◆ SHORT EXERCISE ◆
Please count the lines in the items below that contain the word "width", and reply with only that number.

◆ AVAILABLE DATA ◆
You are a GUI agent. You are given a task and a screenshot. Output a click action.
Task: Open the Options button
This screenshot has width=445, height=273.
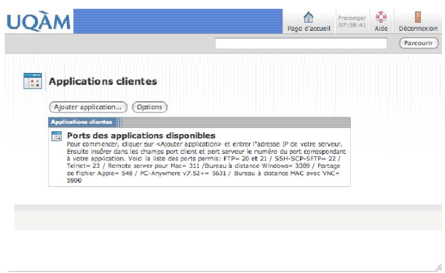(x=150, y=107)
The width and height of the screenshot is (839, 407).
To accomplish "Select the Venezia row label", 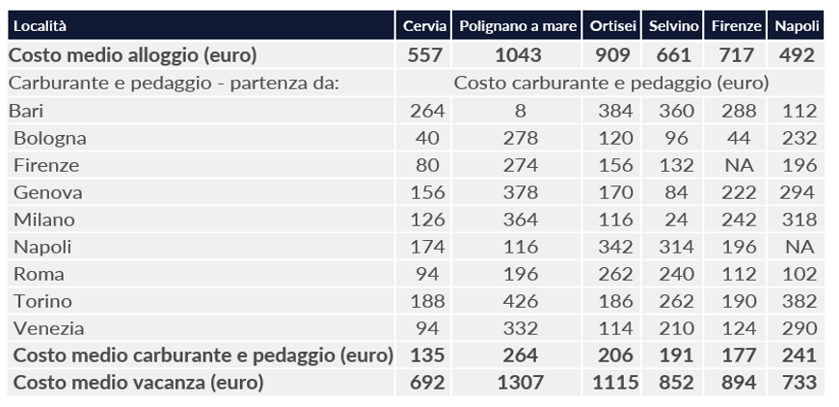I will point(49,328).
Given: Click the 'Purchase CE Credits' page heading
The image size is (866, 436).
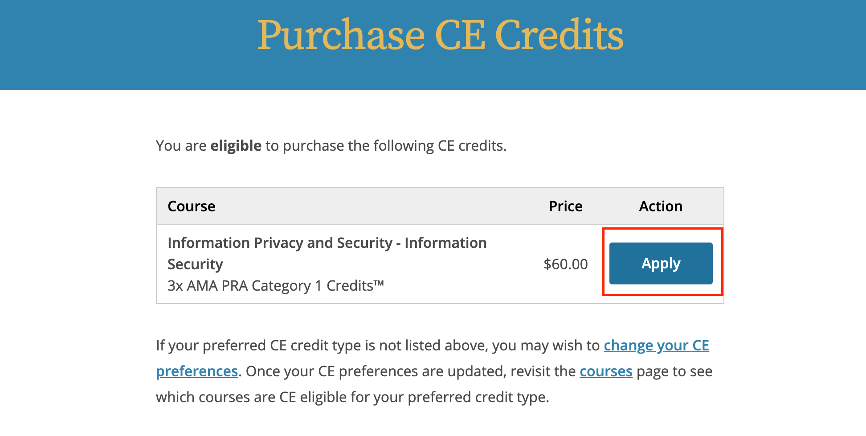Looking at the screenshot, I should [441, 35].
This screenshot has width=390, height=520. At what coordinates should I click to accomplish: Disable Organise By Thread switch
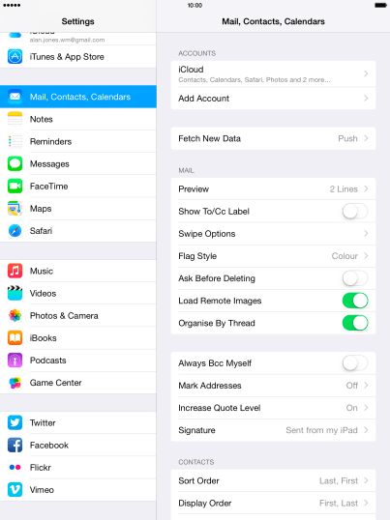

◆ RESPONSE TO THIS TASK ◆
3